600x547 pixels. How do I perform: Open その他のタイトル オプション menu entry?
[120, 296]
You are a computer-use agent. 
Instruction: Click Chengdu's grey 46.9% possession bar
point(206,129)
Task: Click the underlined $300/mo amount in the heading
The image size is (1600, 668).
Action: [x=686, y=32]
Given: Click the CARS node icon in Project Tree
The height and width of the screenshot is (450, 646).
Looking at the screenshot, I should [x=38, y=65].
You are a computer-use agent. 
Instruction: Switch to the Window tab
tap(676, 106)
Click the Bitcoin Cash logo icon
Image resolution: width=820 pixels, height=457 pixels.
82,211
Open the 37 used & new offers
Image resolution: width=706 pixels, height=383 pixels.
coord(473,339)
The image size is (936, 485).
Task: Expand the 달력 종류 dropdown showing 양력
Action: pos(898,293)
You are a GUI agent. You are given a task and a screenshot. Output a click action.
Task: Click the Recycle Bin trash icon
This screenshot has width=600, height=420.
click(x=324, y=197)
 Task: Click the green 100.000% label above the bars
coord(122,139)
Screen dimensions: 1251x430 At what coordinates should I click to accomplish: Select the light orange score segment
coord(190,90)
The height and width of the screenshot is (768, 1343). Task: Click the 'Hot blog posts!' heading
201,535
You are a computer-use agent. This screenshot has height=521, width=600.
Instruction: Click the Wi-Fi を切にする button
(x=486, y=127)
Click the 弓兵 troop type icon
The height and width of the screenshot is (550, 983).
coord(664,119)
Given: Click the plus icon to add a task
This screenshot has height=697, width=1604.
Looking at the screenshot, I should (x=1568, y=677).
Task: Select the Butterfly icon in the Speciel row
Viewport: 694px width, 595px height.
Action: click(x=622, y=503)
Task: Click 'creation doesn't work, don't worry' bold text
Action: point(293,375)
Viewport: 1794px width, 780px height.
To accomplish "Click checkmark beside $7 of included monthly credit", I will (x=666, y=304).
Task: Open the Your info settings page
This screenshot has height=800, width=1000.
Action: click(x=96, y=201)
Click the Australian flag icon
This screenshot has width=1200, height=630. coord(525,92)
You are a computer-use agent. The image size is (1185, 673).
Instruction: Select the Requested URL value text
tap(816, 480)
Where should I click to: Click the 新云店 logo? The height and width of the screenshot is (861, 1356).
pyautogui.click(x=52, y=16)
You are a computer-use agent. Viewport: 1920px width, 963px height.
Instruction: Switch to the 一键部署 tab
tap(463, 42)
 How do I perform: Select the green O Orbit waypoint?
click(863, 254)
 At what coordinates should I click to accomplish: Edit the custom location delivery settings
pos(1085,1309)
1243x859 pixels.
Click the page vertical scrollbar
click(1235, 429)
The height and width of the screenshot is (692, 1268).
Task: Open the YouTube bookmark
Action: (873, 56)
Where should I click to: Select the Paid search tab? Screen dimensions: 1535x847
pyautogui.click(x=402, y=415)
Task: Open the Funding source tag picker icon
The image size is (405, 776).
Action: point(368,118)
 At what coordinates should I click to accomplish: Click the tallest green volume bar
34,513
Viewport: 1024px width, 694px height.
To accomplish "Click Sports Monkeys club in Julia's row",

■ ■ ■ ■

• _Description of the task_
Transcribe every record above so that nothing differs from the original.

• _Task answer_
600x547 pixels. How do I perform: Open その他のタイトル オプション menu entry?
[120, 296]
You are a computer-use agent. 
Instruction: Click Chengdu's grey 46.9% possession bar
point(206,129)
Task: Click the underlined $300/mo amount in the heading
The image size is (1600, 668).
Action: [x=686, y=32]
Given: Click the CARS node icon in Project Tree
The height and width of the screenshot is (450, 646).
Looking at the screenshot, I should [x=38, y=65].
You are a computer-use agent. 
Instruction: Switch to the Window tab
tap(676, 106)
Click the Bitcoin Cash logo icon
Image resolution: width=820 pixels, height=457 pixels.
82,211
Open the 37 used & new offers
Image resolution: width=706 pixels, height=383 pixels.
coord(473,339)
The image size is (936, 485).
Task: Expand the 달력 종류 dropdown showing 양력
Action: pos(898,293)
You are a GUI agent. You are given a task and a screenshot. Output a click action.
Task: Click the Recycle Bin trash icon
This screenshot has width=600, height=420.
click(x=324, y=197)
 Task: Click the green 100.000% label above the bars
coord(122,139)
Screen dimensions: 1251x430 At what coordinates should I click to accomplish: Select the light orange score segment
coord(190,90)
The height and width of the screenshot is (768, 1343). Task: Click the 'Hot blog posts!' heading
201,535
You are a computer-use agent. This screenshot has height=521, width=600.
Instruction: Click the Wi-Fi を切にする button
(x=486, y=127)
Click the 弓兵 troop type icon
The height and width of the screenshot is (550, 983).
coord(664,119)
Given: Click the plus icon to add a task
This screenshot has height=697, width=1604.
Looking at the screenshot, I should (x=1568, y=677).
Task: Select the Butterfly icon in the Speciel row
Viewport: 694px width, 595px height.
Action: click(x=622, y=503)
Task: Click 'creation doesn't work, don't worry' bold text
Action: point(293,375)
Viewport: 1794px width, 780px height.
To accomplish "Click checkmark beside $7 of included monthly credit", I will (x=666, y=304).
Task: Open the Your info settings page
This screenshot has height=800, width=1000.
Action: click(x=96, y=201)
Click the Australian flag icon
This screenshot has width=1200, height=630. coord(525,92)
You are a computer-use agent. The image size is (1185, 673).
Instruction: Select the Requested URL value text
tap(816, 480)
Where should I click to: Click the 新云店 logo? The height and width of the screenshot is (861, 1356).
pyautogui.click(x=52, y=16)
You are a computer-use agent. Viewport: 1920px width, 963px height.
Instruction: Switch to the 一键部署 tab
tap(463, 42)
 How do I perform: Select the green O Orbit waypoint?
click(863, 254)
 At what coordinates should I click to accomplish: Edit the custom location delivery settings
pos(1085,1309)
1243x859 pixels.
Click the page vertical scrollbar
click(1235, 429)
The height and width of the screenshot is (692, 1268).
Task: Open the YouTube bookmark
Action: (873, 56)
Where should I click to: Select the Paid search tab? Screen dimensions: 1535x847
pyautogui.click(x=402, y=415)
Task: Open the Funding source tag picker icon
The image size is (405, 776).
Action: point(368,118)
 At what coordinates should I click to accomplish: Click the tallest green volume bar
34,513
Viewport: 1024px width, 694px height.
To accomplish "Click Sports Monkeys club in Julia's row",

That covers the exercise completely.